[Stored records]

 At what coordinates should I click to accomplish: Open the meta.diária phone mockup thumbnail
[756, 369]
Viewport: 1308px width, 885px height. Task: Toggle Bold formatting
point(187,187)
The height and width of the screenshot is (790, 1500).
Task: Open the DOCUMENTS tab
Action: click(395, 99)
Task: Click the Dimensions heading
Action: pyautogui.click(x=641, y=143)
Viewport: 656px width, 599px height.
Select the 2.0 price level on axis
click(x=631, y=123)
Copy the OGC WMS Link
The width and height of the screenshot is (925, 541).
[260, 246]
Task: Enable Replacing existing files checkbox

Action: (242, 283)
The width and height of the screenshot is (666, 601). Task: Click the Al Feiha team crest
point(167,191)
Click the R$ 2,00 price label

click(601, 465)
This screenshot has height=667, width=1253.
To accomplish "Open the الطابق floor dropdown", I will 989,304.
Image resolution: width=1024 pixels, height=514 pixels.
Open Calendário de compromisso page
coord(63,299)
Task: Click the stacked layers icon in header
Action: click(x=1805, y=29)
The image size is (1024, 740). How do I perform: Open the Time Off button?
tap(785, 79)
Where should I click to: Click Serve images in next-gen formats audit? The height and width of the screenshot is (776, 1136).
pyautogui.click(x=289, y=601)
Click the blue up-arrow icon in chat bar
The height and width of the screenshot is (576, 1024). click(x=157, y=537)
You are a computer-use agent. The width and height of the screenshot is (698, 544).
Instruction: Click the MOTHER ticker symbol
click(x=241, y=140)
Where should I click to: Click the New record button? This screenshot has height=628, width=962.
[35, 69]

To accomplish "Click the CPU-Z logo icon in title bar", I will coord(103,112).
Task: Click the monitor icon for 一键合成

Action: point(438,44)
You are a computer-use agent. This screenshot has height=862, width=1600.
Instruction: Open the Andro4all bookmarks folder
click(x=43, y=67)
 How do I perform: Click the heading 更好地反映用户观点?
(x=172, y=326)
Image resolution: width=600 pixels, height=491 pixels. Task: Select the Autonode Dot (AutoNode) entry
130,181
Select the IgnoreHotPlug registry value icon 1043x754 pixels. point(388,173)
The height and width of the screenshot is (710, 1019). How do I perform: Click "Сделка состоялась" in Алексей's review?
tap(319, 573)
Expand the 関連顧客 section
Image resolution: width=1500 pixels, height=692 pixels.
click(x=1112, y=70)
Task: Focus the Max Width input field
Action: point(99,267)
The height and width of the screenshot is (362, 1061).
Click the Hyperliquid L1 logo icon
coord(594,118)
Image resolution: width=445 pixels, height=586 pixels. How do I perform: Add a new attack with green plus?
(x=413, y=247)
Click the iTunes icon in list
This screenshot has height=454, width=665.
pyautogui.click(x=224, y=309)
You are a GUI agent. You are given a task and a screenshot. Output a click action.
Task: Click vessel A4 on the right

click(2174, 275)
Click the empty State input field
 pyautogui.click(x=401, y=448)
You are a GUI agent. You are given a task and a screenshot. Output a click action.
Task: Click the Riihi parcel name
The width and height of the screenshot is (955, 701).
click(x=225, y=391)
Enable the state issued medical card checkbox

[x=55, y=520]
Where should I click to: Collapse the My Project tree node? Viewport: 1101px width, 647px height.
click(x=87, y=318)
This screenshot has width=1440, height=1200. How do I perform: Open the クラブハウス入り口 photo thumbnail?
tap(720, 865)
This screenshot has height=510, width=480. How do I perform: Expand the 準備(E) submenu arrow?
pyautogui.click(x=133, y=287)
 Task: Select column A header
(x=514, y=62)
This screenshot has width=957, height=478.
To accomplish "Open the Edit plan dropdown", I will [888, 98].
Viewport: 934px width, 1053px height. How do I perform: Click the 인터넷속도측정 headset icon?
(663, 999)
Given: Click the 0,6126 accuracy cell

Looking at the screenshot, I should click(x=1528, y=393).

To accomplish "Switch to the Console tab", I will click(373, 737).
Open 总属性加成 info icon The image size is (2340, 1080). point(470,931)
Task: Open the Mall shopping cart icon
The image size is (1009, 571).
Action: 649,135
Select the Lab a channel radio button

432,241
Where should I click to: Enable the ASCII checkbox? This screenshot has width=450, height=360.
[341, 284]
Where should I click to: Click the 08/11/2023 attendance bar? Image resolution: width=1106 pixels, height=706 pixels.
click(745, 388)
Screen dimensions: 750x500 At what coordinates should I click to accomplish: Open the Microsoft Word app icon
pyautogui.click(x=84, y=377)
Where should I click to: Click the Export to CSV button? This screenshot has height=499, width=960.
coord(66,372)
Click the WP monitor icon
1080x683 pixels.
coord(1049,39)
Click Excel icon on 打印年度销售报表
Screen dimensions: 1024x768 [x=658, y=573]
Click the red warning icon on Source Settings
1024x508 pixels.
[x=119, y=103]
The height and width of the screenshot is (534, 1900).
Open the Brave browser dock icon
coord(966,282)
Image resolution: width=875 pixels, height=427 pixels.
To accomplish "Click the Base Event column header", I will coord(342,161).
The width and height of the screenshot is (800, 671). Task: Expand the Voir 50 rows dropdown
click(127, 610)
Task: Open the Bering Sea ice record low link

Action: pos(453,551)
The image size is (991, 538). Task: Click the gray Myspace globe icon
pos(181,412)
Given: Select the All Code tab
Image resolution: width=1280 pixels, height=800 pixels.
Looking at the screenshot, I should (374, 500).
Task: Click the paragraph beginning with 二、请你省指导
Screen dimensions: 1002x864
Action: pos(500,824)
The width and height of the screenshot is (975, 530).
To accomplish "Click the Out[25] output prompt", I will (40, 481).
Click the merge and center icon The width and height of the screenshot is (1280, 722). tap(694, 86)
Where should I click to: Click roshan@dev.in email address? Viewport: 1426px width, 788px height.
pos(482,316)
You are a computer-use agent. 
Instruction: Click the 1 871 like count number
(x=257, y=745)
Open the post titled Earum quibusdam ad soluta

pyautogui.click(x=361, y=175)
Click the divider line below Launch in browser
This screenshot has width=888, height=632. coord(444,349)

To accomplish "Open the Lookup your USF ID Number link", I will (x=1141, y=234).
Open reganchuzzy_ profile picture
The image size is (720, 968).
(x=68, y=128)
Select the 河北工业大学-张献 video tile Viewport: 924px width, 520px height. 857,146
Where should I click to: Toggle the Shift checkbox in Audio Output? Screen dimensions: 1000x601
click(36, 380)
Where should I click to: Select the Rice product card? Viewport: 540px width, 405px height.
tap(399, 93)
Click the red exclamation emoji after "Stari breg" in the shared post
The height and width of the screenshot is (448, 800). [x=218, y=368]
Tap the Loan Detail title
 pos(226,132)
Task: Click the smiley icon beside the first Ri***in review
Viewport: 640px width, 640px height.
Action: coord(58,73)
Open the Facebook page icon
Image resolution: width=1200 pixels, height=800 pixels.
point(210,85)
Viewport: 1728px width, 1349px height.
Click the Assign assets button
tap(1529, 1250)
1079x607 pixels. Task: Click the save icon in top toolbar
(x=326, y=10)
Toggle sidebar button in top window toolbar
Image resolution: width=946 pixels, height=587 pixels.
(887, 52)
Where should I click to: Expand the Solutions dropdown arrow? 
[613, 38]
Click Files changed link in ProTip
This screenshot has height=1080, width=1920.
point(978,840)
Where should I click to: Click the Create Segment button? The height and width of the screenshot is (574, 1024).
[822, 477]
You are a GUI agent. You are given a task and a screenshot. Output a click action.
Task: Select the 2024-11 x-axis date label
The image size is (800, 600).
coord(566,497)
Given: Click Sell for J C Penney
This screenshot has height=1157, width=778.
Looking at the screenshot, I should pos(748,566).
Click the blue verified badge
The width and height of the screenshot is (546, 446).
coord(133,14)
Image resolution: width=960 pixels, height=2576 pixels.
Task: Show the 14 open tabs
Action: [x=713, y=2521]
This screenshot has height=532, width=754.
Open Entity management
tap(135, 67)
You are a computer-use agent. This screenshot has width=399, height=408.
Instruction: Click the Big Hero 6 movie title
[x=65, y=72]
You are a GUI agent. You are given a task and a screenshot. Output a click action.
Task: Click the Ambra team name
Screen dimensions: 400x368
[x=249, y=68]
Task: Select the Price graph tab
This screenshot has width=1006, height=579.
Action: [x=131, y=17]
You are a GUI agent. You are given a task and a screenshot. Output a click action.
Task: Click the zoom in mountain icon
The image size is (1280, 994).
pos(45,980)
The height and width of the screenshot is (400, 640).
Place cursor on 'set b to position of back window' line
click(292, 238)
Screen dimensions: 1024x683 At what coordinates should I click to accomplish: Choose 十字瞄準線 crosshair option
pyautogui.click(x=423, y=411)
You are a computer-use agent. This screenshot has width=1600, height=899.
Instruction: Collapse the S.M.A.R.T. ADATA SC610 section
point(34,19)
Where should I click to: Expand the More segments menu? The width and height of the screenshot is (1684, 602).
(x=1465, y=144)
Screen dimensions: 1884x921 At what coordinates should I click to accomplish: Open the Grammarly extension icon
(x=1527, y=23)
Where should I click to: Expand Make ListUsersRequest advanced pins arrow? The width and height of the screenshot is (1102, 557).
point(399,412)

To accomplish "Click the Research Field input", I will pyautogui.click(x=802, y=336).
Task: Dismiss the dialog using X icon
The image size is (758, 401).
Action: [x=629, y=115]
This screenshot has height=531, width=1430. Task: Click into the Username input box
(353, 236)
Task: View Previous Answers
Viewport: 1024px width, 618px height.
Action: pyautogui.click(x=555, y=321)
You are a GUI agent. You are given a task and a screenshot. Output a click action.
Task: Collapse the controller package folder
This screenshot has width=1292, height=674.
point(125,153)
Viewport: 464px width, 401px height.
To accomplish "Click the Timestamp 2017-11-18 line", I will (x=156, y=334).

=== Exercise ===
Run a filter over the data above and keep each line that contains the word "computer".

=== Exercise response ===
You are a computer-use agent. The width and height of the screenshot is (698, 544).
You are a computer-use agent. This screenshot has height=862, width=1600.
You are a computer-use agent. 
You are a computer-use agent. This screenshot has width=399, height=408.
You are a computer-use agent. This screenshot has width=1600, height=899.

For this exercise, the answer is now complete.